◆ SET TASKS:
[A] In the riser excerpt, what typically carries the majority of the load of the completion riser string?
[B] Please quote the riser excerpt between "During control and" and "emergency disconnect mechanism.", inclusive.

◆ EXCERPT:

During such operations, a Completion Work-Over Riser (CWOR) system is typically used if a vertical xmas tree is utilized. Such as system comprises a subsea tree that is installed on the seafloor and connected to the well head and a string of completion riser joints spanning between the subsea tree and the drilling vessel. The completion riser typically has an outer diameter of about 8-14″. The CWOR is typically connected to a surface flow tree on the drill floor where hydrocarbons from can be received. The completion riser string is typically suspended from the drilling vessel both by a riser tensioner system that is installed under the drill floor of the vessel and the hoisting system in a shared load configuration. The riser tensioner system typically carries the majority of the load of the completion riser string and maintains suitable tension. The hoisting system of the drilling rig typically carries a minor portion of the load of the completion riser. The riser tensioner assembly typically comprises a number of hydraulic cylinders and/or wires whose one end is connected to the support structure of the vessel and whose other end is connected to a riser tension ring through which the completion riser extends and in which the completion riser can be hung off.
During control and intervention operations, situations may arise where the completion riser string needs to be rapidly disconnected from the subsea tree. To this end, subsea trees typically comprise an emergency disconnect mechanism.
For example, U.S. Pat. No. 8,297,359 discloses a completion work-over riser system where the subsea tree is connected to a lower riser package (LRP) and an emergency disconnect package (EDC) between the CWOR and the tree. The LRP and EDC together implement an emergency disconnect functionality. The emergency disconnect package is installed on top of the lower riser package and, during an emergency disconnect operation, the connection between the emergency disconnect package and the lower riser package is disconnected. Hence, the completion riser string with the emergency disconnect package attached to its bottom end are disconnected from the lower riser package and, thus from the remaining parts of the subsea tree and from the well head.
As an alternative a so-called horizontal xmas tree may be used. In such cases completion and work over operation are typically performed by installing a blow-out-preventer (BOP) and a marine riser between the drilling rig and the xmas tree. The riser tensioners will in this case tension the marine riser whereas the hoisting system supports a high pressure conduit (such as a high pressure casing or high pressure riser) connected to the surface flow tree. The high pressure conduit typically has an outer diameter of about 8-14″. This conduit is connected to a subsea test tree installed inside the assembly typically mainly in the lower BOP stack. In the event of an emergency disconnect, the rams of the BOP will typically be used to seal the well and the lower-marine-riser package of the BOP will be disconnected from the lower stack thereby disconnecting the riser and the high pressure conduit. Subsea test trees typically have a shear-able component which is to aligned with a shearing ram of the lower stack of the BOP. This shearing ram is used to shear the subsea test tree in case of an emergency thus releasing the high pressure conduit from what is typically the main part of the tree below the shear-able component.
In the following the term high pressure (HP) tubular string will be used as a common term for a completion riser as used for vertical xmas trees or a high pressure conduit as used with horizontal xmas trees.

Gathered data entries
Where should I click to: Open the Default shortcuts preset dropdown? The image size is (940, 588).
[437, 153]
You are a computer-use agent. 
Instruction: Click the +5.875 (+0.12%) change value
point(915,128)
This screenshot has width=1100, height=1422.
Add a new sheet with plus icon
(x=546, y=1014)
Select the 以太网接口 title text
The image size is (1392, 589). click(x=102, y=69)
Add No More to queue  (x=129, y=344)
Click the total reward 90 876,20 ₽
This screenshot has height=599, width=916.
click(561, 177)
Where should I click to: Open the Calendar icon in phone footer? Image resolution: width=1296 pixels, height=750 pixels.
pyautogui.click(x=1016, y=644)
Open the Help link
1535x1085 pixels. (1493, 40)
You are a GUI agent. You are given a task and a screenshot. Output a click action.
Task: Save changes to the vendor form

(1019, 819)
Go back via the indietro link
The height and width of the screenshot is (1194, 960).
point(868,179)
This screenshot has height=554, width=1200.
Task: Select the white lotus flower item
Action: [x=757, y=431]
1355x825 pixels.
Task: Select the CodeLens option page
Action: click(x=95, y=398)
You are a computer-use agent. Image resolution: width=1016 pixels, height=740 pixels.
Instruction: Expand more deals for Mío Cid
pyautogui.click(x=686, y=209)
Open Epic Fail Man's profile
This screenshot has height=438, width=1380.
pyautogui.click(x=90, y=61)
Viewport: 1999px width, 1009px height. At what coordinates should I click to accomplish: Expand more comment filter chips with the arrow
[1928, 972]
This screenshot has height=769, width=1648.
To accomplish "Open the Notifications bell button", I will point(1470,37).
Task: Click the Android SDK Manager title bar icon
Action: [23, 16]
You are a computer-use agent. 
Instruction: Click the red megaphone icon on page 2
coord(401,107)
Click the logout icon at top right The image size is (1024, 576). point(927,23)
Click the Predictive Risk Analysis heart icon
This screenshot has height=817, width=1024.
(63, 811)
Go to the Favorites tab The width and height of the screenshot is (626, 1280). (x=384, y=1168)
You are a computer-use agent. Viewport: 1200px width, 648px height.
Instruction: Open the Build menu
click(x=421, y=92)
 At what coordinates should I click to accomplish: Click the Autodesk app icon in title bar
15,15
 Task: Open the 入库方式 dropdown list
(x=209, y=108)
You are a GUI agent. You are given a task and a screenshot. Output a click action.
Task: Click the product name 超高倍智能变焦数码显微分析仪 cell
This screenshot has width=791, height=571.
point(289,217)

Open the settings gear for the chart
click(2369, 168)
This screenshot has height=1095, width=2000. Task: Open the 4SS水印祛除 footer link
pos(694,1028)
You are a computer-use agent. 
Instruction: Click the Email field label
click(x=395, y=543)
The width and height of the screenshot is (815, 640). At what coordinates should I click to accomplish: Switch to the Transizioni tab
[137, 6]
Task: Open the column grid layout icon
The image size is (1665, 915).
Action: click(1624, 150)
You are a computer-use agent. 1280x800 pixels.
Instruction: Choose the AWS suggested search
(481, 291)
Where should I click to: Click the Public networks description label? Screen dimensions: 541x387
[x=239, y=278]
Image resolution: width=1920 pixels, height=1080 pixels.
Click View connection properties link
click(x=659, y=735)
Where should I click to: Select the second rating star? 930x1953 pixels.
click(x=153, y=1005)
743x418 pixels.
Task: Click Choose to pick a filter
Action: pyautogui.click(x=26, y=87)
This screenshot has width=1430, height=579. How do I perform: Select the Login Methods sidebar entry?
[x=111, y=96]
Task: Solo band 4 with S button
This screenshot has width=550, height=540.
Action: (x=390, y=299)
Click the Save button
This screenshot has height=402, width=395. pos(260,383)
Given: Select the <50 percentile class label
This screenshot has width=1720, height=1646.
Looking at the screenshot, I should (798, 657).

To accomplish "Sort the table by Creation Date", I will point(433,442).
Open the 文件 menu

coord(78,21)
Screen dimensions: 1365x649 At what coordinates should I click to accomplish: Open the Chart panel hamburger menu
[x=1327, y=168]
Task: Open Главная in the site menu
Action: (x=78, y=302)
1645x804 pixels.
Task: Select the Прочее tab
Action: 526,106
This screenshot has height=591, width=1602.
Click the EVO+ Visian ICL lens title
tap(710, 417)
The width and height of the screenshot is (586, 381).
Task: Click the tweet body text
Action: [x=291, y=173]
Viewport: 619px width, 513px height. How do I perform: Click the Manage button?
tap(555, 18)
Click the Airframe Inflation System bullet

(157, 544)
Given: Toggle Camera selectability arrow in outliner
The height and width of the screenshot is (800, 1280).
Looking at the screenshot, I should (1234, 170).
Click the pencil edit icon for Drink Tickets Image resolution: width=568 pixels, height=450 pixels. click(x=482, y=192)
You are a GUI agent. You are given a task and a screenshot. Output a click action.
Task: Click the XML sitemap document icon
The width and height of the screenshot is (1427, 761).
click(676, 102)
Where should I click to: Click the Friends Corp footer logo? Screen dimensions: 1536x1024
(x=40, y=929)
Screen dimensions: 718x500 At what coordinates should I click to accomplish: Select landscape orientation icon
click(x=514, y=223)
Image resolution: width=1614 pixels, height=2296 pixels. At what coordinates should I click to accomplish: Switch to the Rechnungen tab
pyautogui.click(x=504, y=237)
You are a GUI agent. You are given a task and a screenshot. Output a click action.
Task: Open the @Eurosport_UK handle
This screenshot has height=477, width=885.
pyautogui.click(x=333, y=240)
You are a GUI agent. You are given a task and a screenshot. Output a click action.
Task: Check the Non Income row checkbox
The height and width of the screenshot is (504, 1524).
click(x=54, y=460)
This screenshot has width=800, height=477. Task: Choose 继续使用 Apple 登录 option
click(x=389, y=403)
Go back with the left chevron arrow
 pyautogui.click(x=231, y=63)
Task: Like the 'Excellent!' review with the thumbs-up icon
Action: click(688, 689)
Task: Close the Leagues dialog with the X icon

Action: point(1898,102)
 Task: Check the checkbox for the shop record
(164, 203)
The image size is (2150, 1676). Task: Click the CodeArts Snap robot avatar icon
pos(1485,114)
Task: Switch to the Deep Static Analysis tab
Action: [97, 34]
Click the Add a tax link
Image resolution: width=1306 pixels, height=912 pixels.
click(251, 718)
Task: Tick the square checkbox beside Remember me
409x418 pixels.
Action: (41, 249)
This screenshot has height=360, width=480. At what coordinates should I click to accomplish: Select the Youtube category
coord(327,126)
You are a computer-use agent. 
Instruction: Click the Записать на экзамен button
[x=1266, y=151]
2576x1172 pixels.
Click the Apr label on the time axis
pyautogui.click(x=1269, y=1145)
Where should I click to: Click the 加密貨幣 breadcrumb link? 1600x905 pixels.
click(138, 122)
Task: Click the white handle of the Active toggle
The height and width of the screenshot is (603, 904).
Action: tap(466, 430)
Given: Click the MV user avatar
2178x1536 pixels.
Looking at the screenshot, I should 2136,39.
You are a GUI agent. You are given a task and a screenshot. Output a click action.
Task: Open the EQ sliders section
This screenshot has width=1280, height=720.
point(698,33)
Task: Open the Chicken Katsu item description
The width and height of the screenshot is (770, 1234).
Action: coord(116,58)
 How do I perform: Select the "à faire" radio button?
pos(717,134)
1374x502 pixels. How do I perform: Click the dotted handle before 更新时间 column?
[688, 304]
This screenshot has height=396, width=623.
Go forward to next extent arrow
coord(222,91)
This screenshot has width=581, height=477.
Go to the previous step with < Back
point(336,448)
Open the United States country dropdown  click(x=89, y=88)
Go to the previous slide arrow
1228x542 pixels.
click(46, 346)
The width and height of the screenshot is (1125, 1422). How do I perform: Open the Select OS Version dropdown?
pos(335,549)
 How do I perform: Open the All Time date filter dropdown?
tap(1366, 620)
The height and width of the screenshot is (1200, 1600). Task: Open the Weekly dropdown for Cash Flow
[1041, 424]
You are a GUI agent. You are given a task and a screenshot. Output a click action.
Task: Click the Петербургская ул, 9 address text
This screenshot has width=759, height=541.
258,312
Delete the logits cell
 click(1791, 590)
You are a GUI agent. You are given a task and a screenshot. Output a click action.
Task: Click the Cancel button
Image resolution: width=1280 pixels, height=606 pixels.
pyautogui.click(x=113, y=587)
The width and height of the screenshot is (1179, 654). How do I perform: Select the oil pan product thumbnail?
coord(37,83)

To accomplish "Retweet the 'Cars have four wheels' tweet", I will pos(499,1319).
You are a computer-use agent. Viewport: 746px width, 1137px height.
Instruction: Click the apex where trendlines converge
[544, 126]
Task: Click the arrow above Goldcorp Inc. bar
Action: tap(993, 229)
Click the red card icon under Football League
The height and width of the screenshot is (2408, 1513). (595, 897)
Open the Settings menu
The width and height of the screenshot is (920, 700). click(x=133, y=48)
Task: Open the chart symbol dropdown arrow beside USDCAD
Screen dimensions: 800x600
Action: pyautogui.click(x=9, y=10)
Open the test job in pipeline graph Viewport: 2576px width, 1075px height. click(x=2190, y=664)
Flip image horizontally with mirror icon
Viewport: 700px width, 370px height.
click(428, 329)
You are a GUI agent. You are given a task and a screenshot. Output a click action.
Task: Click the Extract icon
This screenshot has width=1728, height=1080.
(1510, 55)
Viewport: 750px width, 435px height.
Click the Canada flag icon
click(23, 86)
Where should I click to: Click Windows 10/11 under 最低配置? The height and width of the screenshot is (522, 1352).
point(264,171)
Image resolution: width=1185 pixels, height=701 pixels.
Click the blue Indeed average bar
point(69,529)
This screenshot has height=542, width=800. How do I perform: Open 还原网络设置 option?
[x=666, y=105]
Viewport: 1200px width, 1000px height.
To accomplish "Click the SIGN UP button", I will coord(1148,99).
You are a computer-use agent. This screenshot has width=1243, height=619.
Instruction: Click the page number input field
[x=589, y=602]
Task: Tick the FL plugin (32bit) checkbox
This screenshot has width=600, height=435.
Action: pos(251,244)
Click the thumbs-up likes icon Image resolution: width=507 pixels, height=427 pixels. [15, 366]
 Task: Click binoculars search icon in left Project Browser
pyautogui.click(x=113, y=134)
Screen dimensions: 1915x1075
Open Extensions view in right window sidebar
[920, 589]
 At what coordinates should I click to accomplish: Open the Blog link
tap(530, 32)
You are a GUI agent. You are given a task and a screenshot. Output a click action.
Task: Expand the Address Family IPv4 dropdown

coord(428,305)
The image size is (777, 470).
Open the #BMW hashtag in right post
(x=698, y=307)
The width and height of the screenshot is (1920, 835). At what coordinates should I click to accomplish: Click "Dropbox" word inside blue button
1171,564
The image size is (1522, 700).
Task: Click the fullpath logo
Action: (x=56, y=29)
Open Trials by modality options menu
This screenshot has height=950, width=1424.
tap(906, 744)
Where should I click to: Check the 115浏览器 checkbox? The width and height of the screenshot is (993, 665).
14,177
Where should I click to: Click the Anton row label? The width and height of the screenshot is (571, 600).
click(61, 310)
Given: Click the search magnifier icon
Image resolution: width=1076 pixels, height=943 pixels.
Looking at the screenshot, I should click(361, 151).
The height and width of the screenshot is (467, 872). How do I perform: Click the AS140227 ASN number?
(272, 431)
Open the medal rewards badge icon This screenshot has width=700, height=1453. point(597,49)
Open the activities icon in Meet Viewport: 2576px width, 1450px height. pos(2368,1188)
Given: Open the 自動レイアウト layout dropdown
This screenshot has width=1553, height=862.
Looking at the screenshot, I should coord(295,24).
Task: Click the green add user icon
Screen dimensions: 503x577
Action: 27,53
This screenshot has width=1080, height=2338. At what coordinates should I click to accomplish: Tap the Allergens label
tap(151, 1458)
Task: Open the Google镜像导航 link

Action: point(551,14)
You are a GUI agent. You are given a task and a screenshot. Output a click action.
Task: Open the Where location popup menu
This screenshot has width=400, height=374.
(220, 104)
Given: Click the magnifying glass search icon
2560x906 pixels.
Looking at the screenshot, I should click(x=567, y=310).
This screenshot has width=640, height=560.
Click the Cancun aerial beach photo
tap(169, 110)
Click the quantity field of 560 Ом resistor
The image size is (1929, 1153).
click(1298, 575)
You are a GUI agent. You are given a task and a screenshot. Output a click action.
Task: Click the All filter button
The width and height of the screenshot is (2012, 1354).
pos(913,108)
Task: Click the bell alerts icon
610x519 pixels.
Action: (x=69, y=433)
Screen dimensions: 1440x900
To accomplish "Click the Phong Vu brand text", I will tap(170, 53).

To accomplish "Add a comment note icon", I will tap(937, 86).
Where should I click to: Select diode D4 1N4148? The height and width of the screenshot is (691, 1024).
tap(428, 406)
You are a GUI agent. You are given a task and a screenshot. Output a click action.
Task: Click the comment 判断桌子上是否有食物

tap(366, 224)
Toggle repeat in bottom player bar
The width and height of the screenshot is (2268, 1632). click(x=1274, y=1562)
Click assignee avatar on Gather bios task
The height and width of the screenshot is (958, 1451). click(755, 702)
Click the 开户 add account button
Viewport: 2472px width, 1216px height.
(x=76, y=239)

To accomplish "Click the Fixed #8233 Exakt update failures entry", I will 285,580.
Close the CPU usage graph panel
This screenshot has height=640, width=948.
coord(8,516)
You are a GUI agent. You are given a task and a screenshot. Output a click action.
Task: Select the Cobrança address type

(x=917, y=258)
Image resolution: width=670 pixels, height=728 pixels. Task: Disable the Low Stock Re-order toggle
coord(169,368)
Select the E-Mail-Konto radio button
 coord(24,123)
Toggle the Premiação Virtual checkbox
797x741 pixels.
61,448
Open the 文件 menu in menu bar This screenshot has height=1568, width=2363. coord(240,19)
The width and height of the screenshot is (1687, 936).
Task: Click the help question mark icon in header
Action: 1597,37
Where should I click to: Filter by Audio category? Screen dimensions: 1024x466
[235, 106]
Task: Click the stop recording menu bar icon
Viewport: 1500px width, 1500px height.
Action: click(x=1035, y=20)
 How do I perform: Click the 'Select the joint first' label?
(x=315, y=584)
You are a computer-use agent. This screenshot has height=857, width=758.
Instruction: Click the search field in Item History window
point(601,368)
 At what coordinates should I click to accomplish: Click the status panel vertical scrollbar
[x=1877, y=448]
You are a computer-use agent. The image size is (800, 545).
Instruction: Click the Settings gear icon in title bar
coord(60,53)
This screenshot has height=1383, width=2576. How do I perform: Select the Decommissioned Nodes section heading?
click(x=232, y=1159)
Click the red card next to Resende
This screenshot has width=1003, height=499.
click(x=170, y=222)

◆ TASK RESULTS:
[A] The riser tensioner system.

[B]
During control and intervention operations, situations may arise where the completion riser string needs to be rapidly disconnected from the subsea tree. To this end, subsea trees typically comprise an emergency disconnect mechanism.